Lo decía Manuel Manquiña (Pazos) en Airbag con ese acento gallego que se traga ciertas consonantes: «lo importante es el conceto; esa es la cuestión». Y no es lo mismo un concepto que una acción, un hecho, una obra. Peatonalizar, por ejemplo, no es lo mismo que pavimentar. Peatonalizar es, por definición, un buen concepto y una buena decisión: recupera las ciudades para quienes deben pertenecer, los viandantes, marginados en aceras debido al auge de transportes privados, primero elitistas y universales después. Una concepción de la ciudad y al mismo tiempo una concepción del mundo más limpia y amable, más urbana en el segundo y más amplio sentido de esa palabra, exige revertir esa situación.
Como tal idea, para peatonalizar basta con situar una simple señal blanca rodeada por un círculo rojo. Barato y sencillo. Pavimentar no; para pavimentar se deben escoger materiales, formas, tamaños y colores de baldosas o adoquines o losas o lo que se prefiera y procurar disponerlo todo de forma que sirva, dure y adorne: proyectos, expedientes, ejecuciones... Pavimentar resulta caro, engorroso y, en ocasiones, caben errores y chapuzas. Errores o chapuzas debieron producirse en algunas calles del casco viejo de esta ciudad o en el uso que se les han dado y el trote camionero y bodeguero que soportan cuando ya llevan más parches que hubo en la isla de la Tortuga. Y deben ahora, una vez más, levantarse de nuevo, en su totalidad, para volverse más ¿modernas? ¿distinguidas? ¿sólidas? No se sabe bien qué. Sobre todo si ese cambio afecta por igual a suelos de gran raigambre y solidez como los de la plaza de Botines y a otros de nula gracia y probada fragilidad, como los muy rodados de la calle Ancha, catedral y aledaños.

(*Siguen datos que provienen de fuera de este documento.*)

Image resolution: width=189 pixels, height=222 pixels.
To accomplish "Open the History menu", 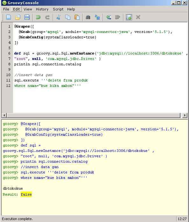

Que la ciudad dedique tantos esfuerzos a su núcleo central y monumental siempre da la impresión de restarlos a los demás, de ocuparse, como en las antiguas casas de las abuelas y la gente con ínfulas, de un saloncito para las visitas, fosilizado y acondicionado hasta la obsesión con lo más aparente e intacto de los enseres, un saloncito que los propios apenas podían disfrutar mientras el resto de la casa se poblaba de mustios sillones y muebles desportillados. A la pregunta de qué ciudad querríamos habitar no suele responderse sino con sesudas disertaciones acerca de urbanismo, demografía o arquitectura. Sin embargo, hay dilemas más sencillos, como si la ciudad ha de servir a sus vecinos o se piensa en los visitantes de manera preminente. No solo las viviendas de alquiler que se escamotean a los primeros en favor de los segundos o las primacías hosteleras caracterizan una elección, también el destino de las inversiones y la priorización de sus necesidades; también el lugar y la forma en que se tienen y mantienen según qué calles y se suela lo que se pisa. Ese es, hablando de la ciudad, el conceto.